Dimension reduction for model-based clustering

TL;DR

This paper presents a dimension reduction technique tailored for visualizing clustering structures in high-dimensional data using Gaussian mixture models, enhancing interpretability and noise robustness.

Contribution

It introduces a novel linear combination-based dimension reduction method that captures most clustering information from Gaussian mixture models for improved visualization.

Findings

Effective in high-dimensional settings

Produces clear visual summaries of clusters

Applicable to both simulated and real data

Abstract

We introduce a dimension reduction method for visualizing the clustering structure obtained from a finite mixture of Gaussian densities.
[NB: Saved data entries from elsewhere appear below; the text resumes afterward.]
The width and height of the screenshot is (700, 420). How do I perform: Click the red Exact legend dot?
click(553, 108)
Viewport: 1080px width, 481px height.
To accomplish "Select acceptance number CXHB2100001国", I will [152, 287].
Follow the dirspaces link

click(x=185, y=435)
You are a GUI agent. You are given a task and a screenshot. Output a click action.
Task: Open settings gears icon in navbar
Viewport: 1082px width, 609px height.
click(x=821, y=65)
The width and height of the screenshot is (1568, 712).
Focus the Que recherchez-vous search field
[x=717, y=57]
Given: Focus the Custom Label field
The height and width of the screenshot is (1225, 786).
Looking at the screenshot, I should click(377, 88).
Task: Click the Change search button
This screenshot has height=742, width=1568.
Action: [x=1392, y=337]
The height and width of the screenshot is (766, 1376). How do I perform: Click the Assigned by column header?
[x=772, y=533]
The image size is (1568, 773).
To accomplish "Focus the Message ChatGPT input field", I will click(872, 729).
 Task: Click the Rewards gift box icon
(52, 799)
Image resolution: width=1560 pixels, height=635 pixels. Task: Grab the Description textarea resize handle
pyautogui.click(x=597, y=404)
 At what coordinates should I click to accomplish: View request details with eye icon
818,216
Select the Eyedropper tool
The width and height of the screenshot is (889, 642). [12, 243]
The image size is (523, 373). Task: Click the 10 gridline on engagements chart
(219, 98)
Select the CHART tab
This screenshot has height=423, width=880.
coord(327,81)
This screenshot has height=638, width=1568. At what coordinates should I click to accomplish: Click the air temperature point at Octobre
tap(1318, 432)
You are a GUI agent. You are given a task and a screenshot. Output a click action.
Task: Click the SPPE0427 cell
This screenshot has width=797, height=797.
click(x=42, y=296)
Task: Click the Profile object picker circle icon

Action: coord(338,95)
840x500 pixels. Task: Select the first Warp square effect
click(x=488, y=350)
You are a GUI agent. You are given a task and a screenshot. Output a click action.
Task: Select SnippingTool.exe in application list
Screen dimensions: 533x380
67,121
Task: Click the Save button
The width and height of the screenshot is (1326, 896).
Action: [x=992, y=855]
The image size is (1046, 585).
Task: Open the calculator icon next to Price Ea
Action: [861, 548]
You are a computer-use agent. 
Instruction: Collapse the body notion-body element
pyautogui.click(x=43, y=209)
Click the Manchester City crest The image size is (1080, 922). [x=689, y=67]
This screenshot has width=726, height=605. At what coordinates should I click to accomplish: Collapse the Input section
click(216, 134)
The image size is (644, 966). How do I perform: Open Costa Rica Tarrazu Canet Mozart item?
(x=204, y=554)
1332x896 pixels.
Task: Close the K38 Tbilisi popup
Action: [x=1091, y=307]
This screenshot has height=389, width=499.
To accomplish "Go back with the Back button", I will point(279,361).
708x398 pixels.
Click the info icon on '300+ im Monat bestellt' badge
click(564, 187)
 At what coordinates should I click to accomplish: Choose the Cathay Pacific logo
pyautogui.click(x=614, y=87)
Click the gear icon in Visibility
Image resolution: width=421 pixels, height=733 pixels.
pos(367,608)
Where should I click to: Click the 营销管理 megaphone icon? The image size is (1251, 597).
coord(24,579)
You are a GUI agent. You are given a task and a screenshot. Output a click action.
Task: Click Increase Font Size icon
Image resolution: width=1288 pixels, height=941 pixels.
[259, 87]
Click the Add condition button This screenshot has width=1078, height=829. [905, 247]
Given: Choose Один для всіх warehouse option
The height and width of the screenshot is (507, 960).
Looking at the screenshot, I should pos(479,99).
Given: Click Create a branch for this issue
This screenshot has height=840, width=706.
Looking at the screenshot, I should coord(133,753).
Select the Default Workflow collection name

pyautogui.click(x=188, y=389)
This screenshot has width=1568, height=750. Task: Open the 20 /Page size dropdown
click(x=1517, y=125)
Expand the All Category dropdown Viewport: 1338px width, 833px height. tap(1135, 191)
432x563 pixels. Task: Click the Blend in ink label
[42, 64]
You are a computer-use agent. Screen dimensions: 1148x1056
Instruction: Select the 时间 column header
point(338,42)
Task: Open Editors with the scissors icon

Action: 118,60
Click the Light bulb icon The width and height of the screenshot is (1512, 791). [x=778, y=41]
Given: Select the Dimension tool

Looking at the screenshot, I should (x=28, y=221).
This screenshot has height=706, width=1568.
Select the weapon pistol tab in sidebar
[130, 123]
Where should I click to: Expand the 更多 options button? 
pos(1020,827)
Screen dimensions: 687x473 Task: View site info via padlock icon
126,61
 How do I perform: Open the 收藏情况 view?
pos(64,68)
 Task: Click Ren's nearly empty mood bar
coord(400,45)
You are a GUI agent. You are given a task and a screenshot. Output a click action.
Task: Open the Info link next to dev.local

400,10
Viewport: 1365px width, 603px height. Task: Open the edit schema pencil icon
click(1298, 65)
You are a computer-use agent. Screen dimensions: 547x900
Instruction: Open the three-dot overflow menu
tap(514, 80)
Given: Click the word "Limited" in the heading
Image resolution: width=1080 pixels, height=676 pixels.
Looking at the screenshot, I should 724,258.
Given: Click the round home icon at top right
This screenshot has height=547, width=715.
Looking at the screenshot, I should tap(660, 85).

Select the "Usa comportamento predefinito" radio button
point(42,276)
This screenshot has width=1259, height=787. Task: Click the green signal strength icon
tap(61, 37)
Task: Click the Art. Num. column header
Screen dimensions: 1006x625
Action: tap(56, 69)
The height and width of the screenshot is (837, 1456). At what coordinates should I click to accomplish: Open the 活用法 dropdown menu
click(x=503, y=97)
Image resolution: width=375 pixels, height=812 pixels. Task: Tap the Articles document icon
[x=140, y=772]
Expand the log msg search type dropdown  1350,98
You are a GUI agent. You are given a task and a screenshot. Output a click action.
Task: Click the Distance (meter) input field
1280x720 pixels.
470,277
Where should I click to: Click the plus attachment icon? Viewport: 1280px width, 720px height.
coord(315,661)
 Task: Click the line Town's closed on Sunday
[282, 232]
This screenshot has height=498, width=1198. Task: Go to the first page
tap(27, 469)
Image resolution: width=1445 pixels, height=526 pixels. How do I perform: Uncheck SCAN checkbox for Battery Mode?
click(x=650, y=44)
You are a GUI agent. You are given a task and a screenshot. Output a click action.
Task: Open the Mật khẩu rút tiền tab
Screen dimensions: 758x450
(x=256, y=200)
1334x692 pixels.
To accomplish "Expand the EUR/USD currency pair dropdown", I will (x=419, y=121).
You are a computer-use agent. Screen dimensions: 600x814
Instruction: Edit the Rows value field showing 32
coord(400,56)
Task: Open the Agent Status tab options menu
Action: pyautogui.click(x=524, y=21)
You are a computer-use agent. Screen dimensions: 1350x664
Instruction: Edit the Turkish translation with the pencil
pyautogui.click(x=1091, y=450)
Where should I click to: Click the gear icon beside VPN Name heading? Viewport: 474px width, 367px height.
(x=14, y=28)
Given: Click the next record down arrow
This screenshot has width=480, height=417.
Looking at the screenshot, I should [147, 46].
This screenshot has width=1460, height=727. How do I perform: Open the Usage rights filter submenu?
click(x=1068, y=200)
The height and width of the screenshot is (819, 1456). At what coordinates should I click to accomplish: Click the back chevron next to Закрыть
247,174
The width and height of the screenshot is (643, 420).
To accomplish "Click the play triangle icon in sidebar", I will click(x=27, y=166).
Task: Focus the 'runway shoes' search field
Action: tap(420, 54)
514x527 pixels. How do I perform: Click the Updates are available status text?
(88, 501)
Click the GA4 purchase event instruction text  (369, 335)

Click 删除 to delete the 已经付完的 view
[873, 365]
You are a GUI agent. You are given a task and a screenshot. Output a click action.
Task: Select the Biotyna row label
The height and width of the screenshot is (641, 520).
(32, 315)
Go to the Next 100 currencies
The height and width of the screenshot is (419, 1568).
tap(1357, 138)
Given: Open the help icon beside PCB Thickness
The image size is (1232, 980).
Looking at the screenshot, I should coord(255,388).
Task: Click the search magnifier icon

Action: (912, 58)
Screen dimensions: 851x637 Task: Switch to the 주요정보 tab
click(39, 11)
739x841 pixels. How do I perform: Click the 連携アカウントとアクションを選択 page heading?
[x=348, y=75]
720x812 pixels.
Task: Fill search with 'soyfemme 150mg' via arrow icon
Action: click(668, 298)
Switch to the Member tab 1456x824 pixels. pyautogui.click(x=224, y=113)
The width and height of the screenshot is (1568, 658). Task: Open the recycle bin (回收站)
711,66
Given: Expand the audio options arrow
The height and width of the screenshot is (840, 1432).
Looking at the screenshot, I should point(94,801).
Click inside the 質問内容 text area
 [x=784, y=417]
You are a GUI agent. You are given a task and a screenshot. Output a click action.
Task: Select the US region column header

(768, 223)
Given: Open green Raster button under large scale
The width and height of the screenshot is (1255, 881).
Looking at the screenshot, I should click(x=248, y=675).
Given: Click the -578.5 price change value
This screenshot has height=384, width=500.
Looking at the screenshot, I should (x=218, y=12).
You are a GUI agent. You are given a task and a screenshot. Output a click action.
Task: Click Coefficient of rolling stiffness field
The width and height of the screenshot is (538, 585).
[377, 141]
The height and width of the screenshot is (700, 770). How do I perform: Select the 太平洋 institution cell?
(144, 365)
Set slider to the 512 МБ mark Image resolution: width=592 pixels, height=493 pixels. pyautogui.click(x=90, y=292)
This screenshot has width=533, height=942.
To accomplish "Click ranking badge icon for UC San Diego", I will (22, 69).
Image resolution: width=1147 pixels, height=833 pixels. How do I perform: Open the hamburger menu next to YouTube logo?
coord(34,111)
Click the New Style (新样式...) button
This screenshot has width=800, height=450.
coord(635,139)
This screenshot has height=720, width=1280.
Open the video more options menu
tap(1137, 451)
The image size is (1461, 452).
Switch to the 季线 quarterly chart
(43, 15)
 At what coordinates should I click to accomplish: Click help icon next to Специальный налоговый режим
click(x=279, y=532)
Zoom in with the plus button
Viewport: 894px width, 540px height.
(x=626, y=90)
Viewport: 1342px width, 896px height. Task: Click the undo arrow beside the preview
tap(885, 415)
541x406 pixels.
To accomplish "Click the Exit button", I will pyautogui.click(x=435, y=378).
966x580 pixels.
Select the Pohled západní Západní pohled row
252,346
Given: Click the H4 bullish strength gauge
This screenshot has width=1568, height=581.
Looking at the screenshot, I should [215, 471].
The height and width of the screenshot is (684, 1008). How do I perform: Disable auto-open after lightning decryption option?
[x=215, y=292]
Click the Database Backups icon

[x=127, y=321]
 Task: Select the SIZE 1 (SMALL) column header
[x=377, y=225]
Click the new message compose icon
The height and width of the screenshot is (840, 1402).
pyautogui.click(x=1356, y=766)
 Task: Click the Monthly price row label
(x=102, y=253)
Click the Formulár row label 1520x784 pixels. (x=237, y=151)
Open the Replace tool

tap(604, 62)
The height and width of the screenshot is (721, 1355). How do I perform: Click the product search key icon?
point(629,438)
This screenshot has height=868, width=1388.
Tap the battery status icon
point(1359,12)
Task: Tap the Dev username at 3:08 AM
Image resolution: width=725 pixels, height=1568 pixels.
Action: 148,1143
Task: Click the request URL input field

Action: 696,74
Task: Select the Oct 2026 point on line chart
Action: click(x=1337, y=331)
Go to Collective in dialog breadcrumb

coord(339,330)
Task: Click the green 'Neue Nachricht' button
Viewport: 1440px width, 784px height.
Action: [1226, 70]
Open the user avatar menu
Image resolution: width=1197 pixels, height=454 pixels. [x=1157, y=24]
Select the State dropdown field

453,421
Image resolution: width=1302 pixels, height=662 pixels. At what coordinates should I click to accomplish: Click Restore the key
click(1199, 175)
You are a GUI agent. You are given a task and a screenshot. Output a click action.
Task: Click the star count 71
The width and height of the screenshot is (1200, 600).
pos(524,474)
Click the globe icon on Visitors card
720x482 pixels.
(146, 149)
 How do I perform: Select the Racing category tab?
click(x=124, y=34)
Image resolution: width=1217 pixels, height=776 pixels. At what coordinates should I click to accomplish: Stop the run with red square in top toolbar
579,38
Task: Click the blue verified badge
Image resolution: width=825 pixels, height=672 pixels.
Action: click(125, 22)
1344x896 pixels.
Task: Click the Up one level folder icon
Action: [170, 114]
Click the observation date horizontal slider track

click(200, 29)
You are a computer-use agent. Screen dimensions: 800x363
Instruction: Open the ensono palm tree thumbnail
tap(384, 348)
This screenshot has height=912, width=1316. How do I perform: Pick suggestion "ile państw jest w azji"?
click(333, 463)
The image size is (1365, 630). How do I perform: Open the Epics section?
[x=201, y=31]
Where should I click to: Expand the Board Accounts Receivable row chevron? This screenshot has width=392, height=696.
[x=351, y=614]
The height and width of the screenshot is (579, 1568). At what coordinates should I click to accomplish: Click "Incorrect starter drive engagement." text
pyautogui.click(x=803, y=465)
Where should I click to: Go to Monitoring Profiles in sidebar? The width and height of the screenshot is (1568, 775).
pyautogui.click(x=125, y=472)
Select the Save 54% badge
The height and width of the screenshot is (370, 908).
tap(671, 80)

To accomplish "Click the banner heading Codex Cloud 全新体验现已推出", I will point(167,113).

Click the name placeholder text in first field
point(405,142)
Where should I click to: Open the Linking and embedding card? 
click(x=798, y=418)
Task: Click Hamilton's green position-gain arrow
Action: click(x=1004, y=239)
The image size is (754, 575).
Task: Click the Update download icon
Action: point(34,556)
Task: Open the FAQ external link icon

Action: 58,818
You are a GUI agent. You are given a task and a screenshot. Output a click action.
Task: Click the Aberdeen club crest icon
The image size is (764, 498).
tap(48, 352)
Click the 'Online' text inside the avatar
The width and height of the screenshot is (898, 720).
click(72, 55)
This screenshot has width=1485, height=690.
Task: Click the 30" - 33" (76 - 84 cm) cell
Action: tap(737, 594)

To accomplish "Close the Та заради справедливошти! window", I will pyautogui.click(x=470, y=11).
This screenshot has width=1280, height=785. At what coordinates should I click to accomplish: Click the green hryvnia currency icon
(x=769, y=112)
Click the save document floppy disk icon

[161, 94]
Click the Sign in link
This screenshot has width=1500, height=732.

Information on the dimension reduction subspace is obtained from the variation on group means and, depending on the estimated mixture model, on the variation on group covariances. The proposed method aims at reducing the dimensionality by identifying a set of linear combinations, ordered by importance as quantified by the associated eigenvalues, of the original features which capture most of the cluster structure contained in the data. Observations may then be projected onto such a reduced subspace, thus providing summary plots which help to visualize the clustering structure. These plots can be particularly appealing in the case of high-dimensional data and noisy structure. The new constructed variables capture most of the clustering information available in the data, and they can be further reduced to improve clustering performance. We illustrate the approach on both simulated and real data sets.